Search the entries for the word "thumbnail". Copy every line that holds it.

Extracted records
***

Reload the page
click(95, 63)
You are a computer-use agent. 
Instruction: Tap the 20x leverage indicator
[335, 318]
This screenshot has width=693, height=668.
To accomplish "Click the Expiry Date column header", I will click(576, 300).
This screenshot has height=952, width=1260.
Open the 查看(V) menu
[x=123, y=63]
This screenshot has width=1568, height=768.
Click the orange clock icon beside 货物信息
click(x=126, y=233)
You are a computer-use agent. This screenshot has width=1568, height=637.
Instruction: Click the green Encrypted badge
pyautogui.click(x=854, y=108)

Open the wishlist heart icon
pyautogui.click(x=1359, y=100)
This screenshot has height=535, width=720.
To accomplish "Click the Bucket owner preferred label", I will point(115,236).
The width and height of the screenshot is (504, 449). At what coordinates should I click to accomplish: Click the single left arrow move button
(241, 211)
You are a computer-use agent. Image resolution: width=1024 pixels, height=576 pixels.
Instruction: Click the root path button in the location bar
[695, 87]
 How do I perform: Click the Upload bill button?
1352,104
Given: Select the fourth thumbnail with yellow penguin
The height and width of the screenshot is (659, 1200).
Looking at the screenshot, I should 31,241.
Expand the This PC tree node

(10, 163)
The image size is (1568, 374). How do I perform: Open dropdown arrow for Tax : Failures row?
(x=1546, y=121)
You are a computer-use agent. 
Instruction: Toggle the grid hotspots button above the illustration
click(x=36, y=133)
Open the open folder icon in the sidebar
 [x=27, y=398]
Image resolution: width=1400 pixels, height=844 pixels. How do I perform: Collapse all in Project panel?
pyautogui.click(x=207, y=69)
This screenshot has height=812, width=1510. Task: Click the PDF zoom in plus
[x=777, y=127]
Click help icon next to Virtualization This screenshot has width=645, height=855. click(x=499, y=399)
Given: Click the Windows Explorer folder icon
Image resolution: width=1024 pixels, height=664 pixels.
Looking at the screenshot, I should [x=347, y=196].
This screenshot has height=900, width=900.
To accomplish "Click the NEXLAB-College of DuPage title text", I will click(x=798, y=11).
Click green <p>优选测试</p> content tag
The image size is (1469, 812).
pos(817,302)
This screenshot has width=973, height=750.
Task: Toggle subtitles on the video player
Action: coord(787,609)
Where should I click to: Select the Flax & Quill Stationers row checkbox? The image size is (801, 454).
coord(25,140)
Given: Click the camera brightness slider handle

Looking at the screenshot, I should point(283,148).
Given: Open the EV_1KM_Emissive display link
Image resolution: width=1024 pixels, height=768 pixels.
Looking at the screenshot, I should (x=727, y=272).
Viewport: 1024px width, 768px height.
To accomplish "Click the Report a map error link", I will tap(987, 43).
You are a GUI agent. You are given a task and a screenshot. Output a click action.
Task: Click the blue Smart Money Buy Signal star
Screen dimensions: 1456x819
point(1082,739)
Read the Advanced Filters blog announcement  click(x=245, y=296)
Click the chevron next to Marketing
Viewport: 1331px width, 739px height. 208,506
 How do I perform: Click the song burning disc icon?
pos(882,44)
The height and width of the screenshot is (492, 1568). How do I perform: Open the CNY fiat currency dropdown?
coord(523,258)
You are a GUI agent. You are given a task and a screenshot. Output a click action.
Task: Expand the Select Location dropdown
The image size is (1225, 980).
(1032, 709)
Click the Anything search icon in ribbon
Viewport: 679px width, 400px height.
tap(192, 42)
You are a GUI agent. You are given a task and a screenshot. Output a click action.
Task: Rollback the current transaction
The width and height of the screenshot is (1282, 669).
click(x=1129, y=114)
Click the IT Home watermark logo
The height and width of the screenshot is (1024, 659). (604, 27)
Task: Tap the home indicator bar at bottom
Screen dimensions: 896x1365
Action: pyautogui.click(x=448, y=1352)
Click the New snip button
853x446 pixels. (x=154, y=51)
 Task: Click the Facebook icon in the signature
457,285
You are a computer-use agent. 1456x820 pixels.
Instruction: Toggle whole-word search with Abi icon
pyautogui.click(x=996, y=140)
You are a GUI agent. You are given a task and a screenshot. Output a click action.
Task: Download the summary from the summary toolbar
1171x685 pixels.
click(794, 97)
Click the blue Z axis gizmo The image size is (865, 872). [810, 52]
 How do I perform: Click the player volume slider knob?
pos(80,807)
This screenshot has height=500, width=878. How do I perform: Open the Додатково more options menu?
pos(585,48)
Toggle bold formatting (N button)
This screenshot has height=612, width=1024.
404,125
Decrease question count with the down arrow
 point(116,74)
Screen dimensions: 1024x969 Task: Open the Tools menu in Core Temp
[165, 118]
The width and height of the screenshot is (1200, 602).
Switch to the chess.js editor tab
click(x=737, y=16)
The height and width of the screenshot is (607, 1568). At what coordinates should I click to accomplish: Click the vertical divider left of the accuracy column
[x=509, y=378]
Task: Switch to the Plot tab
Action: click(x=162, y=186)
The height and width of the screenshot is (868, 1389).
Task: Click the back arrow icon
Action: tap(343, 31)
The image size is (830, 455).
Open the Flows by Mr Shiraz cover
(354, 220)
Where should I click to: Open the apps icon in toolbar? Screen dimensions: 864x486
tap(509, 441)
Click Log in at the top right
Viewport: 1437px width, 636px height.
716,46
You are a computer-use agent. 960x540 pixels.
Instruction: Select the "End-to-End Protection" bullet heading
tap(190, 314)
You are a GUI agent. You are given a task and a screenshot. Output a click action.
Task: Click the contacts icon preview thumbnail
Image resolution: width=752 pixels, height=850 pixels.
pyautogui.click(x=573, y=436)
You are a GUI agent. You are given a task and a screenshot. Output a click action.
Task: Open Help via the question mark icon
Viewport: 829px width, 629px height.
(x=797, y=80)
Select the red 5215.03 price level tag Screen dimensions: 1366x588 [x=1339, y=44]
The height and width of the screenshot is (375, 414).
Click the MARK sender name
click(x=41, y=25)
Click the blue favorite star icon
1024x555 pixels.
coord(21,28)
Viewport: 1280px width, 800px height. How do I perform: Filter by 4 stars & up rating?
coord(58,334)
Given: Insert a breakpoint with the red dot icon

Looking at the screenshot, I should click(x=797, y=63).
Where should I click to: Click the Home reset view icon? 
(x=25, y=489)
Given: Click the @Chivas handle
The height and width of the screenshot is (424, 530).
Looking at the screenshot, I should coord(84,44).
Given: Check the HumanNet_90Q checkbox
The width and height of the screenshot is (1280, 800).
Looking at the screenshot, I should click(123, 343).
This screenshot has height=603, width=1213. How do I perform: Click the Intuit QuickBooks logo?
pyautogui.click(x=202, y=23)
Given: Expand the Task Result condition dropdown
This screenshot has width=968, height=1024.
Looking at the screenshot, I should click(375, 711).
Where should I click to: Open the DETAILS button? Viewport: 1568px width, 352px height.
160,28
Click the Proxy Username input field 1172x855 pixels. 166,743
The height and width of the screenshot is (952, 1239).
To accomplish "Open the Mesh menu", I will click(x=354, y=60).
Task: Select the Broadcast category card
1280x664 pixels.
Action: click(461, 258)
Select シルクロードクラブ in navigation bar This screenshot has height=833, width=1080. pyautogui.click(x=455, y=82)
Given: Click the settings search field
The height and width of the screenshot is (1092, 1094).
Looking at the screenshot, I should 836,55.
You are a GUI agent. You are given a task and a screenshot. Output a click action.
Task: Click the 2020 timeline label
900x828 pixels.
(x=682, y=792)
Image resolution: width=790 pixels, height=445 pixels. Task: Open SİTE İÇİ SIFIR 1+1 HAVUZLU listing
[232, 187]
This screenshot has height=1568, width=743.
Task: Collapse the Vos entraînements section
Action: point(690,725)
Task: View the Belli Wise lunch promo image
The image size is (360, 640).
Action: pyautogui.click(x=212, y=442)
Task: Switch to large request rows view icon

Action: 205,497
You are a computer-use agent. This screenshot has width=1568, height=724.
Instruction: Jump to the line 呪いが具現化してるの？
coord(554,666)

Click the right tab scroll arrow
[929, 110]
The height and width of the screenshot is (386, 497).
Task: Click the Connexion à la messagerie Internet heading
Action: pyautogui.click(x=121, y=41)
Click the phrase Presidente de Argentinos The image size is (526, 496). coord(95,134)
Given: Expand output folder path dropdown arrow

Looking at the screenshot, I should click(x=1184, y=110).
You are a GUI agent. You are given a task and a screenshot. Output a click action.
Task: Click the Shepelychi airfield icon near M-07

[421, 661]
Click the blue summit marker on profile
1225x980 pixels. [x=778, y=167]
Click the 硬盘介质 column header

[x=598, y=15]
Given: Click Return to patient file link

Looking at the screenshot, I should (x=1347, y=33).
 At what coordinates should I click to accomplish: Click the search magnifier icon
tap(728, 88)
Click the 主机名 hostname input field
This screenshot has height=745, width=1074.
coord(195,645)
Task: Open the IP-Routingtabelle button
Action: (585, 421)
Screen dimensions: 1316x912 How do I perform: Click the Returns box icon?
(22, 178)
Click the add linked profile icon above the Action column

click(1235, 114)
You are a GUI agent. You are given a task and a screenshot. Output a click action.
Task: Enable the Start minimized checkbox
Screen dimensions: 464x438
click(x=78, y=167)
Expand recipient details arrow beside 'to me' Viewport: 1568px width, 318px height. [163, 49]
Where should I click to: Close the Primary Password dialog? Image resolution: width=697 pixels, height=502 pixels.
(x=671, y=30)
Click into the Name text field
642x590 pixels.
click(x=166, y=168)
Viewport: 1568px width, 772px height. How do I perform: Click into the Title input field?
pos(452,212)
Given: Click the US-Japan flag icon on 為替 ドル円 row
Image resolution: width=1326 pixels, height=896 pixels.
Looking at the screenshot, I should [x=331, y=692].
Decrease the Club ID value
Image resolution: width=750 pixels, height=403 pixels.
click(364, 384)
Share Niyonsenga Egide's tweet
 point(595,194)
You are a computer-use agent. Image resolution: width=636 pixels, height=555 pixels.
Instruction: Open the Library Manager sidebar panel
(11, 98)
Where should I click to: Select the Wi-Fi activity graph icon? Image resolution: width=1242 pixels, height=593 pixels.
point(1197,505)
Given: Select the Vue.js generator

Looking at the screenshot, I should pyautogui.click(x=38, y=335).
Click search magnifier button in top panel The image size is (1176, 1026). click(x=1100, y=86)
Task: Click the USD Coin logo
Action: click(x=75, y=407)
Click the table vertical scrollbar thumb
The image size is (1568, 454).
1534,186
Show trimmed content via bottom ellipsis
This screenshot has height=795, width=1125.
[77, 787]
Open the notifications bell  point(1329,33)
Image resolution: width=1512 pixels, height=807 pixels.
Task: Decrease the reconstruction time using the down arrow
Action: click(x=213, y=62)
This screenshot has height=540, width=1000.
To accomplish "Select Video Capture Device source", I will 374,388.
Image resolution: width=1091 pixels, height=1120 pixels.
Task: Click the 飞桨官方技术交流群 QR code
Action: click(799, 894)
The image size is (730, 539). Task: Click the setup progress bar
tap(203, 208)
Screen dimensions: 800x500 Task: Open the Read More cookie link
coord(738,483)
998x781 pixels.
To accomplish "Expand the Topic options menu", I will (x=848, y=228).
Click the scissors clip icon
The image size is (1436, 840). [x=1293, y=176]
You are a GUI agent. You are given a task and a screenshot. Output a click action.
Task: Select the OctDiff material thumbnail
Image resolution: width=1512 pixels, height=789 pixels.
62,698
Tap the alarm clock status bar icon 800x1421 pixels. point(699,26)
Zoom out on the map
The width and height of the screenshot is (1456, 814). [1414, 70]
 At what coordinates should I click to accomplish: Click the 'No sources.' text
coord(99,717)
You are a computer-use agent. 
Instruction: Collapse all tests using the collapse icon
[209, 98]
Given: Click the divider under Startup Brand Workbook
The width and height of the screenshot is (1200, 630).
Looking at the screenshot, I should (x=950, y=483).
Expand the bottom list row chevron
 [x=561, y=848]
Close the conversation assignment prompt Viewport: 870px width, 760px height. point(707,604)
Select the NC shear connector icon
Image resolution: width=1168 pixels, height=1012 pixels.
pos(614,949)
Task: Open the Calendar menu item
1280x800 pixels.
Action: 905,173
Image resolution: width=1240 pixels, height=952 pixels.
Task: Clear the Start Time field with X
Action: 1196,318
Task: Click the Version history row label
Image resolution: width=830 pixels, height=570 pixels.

***

- [Exercise response]:
Given: Select the fourth thumbnail with yellow penguin
Task: Click the contacts icon preview thumbnail
Task: Select the OctDiff material thumbnail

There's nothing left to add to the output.